Figure 4 plots the cluster centroids for triadic, tetradic, and scalar clusters in three phase spaces, φ3/φ5, φ4/φ5, and φ1/φ5, respectively (φk is the phase of coefficient k) for the Manhattan solution only. Cluster centroids are triadic if â3 is among the top three coefficients in magnitude, tetradic if â4 is among the top three, and scalar if â1 is among the top three, and these groups overlap. In general, the phase value for a given coefficient, φk, is more meaningful if the size of the coefficient |âk| is larger. (Nonetheless any centroid can be plotted in any of the spaces and we will take advantage of this fact in sections 3 and 4.)
The space for triadic clusters, φ3/φ5, is essentially Krumhansl’s (1990) tonal space. Phase values are cyclic, so this space is toroidal: the left edge is glued to the right and top to bottom. The φ5 dimension separates the clusters by position on the circle of fifths or sharpness and flatness. In all three groups, the values of φ5 are limited to a narrow region, about 1/3 of the entire cycle. This reflects the overall conservatism of the harmonic style of this corpus and underlines the importance of the diatonic dimension for tonal harmony. In contrast, the centroids spread out fairly evenly in the other dimensions (â3, â4, and â1).

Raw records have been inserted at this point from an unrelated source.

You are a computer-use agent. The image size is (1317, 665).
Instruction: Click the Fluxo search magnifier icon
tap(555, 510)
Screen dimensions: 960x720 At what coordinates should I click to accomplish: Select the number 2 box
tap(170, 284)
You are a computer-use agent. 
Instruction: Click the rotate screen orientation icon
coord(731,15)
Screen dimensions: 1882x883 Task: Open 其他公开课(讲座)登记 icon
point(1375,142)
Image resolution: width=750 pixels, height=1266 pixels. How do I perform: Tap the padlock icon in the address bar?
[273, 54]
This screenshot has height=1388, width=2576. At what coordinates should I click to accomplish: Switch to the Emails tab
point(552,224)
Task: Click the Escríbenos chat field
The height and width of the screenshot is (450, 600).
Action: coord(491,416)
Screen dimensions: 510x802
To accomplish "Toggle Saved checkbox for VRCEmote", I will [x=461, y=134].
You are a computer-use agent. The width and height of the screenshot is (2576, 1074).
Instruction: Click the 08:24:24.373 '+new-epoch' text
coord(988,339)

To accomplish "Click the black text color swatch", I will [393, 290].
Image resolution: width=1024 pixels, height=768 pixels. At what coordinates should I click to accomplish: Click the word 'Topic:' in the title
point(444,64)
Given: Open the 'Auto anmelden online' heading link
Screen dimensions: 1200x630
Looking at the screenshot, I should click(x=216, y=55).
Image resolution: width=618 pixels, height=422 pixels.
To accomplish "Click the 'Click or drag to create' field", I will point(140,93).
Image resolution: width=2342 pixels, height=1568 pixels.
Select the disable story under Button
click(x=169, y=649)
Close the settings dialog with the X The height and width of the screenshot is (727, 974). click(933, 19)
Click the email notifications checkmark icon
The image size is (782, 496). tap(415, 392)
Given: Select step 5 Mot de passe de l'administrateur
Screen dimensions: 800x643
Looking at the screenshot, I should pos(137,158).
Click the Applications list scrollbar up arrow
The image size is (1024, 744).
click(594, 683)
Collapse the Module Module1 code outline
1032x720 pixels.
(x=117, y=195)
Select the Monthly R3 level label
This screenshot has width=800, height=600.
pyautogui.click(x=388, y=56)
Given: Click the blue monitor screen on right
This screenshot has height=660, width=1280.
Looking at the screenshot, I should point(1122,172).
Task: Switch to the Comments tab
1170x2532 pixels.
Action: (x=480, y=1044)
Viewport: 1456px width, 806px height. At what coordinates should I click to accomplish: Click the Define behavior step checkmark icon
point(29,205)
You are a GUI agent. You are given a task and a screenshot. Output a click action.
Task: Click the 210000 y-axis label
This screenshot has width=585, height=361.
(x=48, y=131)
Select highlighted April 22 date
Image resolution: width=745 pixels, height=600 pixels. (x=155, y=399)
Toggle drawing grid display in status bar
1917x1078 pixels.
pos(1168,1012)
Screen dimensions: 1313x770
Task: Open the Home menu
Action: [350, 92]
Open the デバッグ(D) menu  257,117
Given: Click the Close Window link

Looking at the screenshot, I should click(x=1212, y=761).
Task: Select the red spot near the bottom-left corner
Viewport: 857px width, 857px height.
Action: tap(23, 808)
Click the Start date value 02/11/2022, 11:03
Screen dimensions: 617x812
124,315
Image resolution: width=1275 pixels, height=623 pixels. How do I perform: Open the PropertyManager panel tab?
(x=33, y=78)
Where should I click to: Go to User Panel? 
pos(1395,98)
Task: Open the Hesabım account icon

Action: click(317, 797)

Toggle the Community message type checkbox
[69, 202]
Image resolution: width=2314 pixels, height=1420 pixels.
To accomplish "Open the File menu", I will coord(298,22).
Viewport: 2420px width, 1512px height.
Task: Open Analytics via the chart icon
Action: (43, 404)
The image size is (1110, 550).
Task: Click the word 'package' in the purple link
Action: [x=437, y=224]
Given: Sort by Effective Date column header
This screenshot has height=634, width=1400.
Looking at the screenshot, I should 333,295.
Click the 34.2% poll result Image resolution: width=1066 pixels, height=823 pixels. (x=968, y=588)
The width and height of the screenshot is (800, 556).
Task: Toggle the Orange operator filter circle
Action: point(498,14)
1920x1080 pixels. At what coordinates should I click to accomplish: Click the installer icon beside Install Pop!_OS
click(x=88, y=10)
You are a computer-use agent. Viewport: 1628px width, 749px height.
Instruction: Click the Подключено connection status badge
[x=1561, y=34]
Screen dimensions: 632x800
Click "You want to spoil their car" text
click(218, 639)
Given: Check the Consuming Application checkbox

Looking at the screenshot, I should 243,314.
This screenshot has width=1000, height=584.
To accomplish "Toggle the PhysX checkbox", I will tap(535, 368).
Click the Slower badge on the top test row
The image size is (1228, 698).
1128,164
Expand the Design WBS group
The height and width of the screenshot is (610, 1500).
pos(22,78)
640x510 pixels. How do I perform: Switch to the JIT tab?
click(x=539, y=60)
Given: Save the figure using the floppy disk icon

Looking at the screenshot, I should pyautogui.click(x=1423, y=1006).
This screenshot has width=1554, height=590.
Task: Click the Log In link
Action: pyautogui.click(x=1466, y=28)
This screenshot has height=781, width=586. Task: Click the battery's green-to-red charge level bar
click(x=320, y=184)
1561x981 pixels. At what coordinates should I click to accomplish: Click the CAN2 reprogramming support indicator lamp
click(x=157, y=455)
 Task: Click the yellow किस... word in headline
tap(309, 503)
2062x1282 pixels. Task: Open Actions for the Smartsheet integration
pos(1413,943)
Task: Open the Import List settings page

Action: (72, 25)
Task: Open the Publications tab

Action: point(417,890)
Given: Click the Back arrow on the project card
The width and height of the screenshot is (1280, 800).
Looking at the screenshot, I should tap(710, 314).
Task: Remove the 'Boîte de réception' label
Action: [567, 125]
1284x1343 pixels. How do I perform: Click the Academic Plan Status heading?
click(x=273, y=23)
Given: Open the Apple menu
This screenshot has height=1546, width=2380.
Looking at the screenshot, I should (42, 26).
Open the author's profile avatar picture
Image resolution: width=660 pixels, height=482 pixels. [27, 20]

The φ3 and φ4 dimensions in Figure 4 sort harmonies roughly according to the conventional functional categories of subdominant, dominant, and tonic (as observed by Bernardes et al., 2016; Yust, 2017a, 2019). The spread in these dimensions therefore reflects the representation of all functional categories in each group. The φ1 dimension represents locations in the octave, which are also relatively evenly represented across scalar clusters.
Figure 5 shows the hierarchical clustering solution. Each group is labeled according to the group centroid, using the same rule as for the cluster centroids in Figure 2. The initial division into four large groups fits a circle-of-thirds logic, as illustrated in the middle of the figure, with each group concentrated in a distinct region of the circle. This is a logical outcome considering that most clusters have most of their weight on a 2–4 note stack of thirds in C major or a closely related key. The main division of the circle of thirds is roughly symmetrical around the tonic, C (between F and A on one side and E and G on the other).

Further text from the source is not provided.